Once upon a time, applying for a job was as simple as walking into a company and presenting a resume. Often, people could schedule an interview that same day. When I was first starting out, my father gave me a lot of advise concerning job hunting. Most of which was centered around making personal connections. It actually worked...at first. It wasn't long after I entered the workforce that our entire society stepped into the digital age. The technological progress has been amazing, but there have been a few growing pains that need to be addressed, especially in the realm of human resources and corporate recruiting.


The ability to post and apply for jobs online has opened up a floodgate that can never be shut. Employers' candidate pool is no longer limited to the readers of their local news paper. Conversely, job seekers are no longer subjected to hours of mind-numbing searches through want ads. With a few button clicks, employers can post specific job details or job seekers can narrow their search to specify what they're looking for.


So what's the problem? Why aren't the two connecting? First and foremost is the lack of human connection. Nearly everything my father taught me was about building rapport. It's not possible to build rapport with a sorting algorithm. And this is where everything begins to completely unravel.


Most people who are searching for a job realize that their resume is only a key to the door of

getting a job. The only way to truly land a dream job is to connect with whoever controls that door...usually the interviewer. To get access to the interviewer, people need to get past the sorting algorithm and get an interview. Over the years, people have found many creative ways to spice up their resume to slide it past the computer and into the hands of real people.

Companies try to combat this because with hundreds (sometimes thousands for some roles) of applications coming in from all over the world, there isn't enough time or manpower to sort through all of them manually. Naturally, companies up the requirements for everything in an

effort to thin the stack of resumes they have to actually look at. The end result is absolutely ridiculous; "entry-level" positions now require at least 2 years of experience and everyone is padding their resume just to be able to get a job. *

This has become a sort of "one-up" game. Job hunters find ways to outsmart the sorting algorithm and get their resume in front of the interviewers. The companies create increased and more obscure requirements for the positions to "weed out" so-called unqualified candidates. There is no interpersonal interaction. There is no connection. There is no rapport. Just a strange and impersonal one-upmanship that has ground the corporate recruitment gears to a near halt.

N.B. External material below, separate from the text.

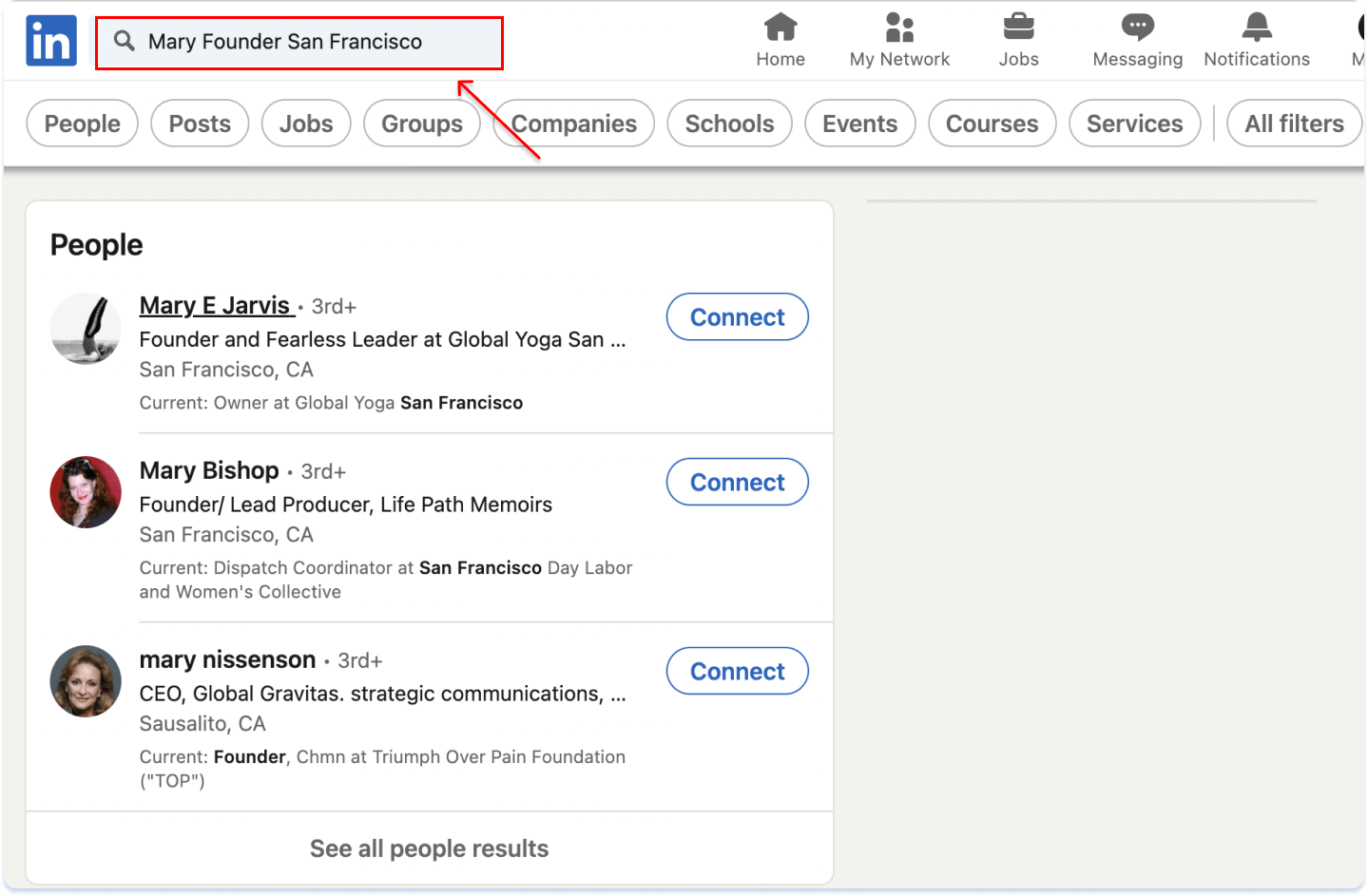
Task: Open Mary E Jarvis profile
Action: (216, 305)
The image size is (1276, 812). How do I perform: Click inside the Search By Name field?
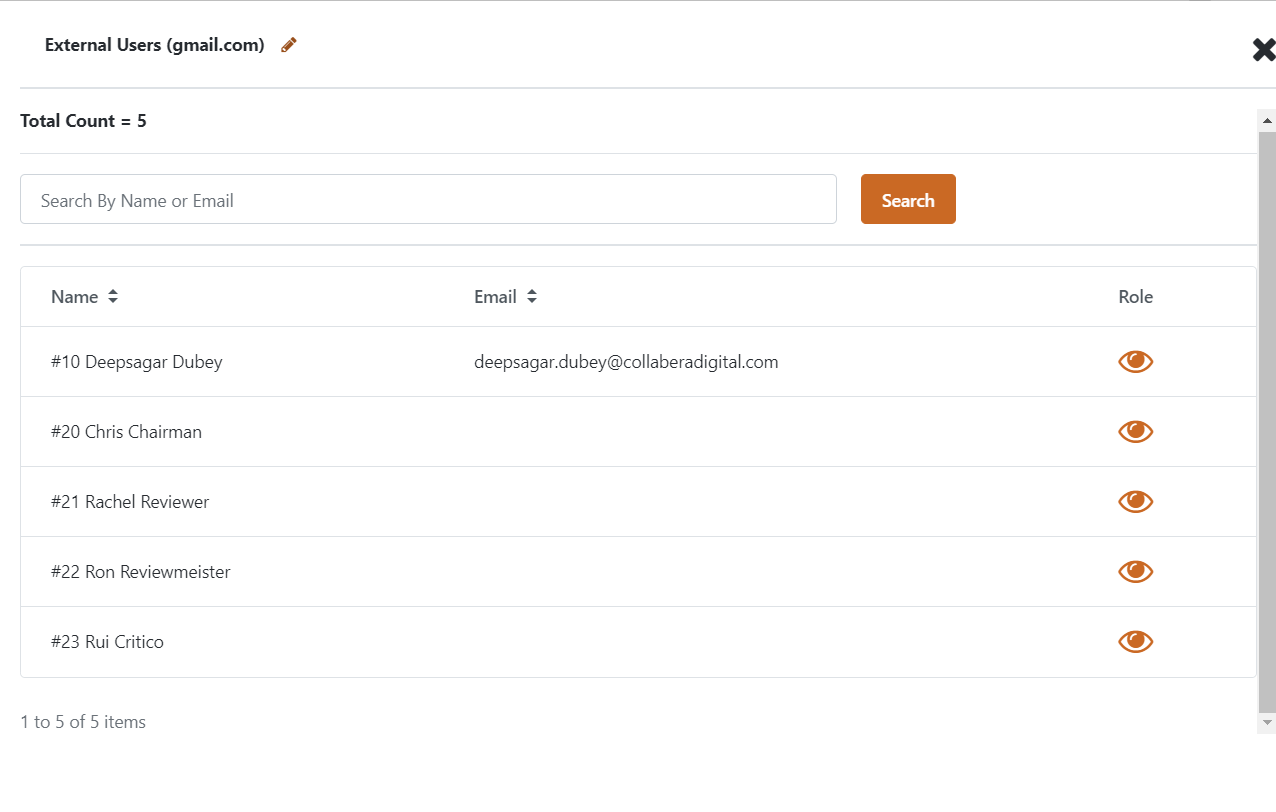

So, what can be done? What needs to happen is honesty in all aspects of the recruiting process. Companies need to advertise the actual requirements for the positions they are trying to fill. Companies also need to be honest about which positions they are trying to fill. In other words, if your Product Owner position requires coding, you're not looking for a Product Owner, you're looking for a Developer. On the flip side of that, job hunters need to be honest. A high school acceptance speech is not expert presentation skills. Being a realist, I understand that this will probably never happen, so be prepared for even more one-upmanship, crazier job requirements, lower pay for more work, even more people without jobs and unable to find work while companies whine and complain on Twitter that nobody wants to work.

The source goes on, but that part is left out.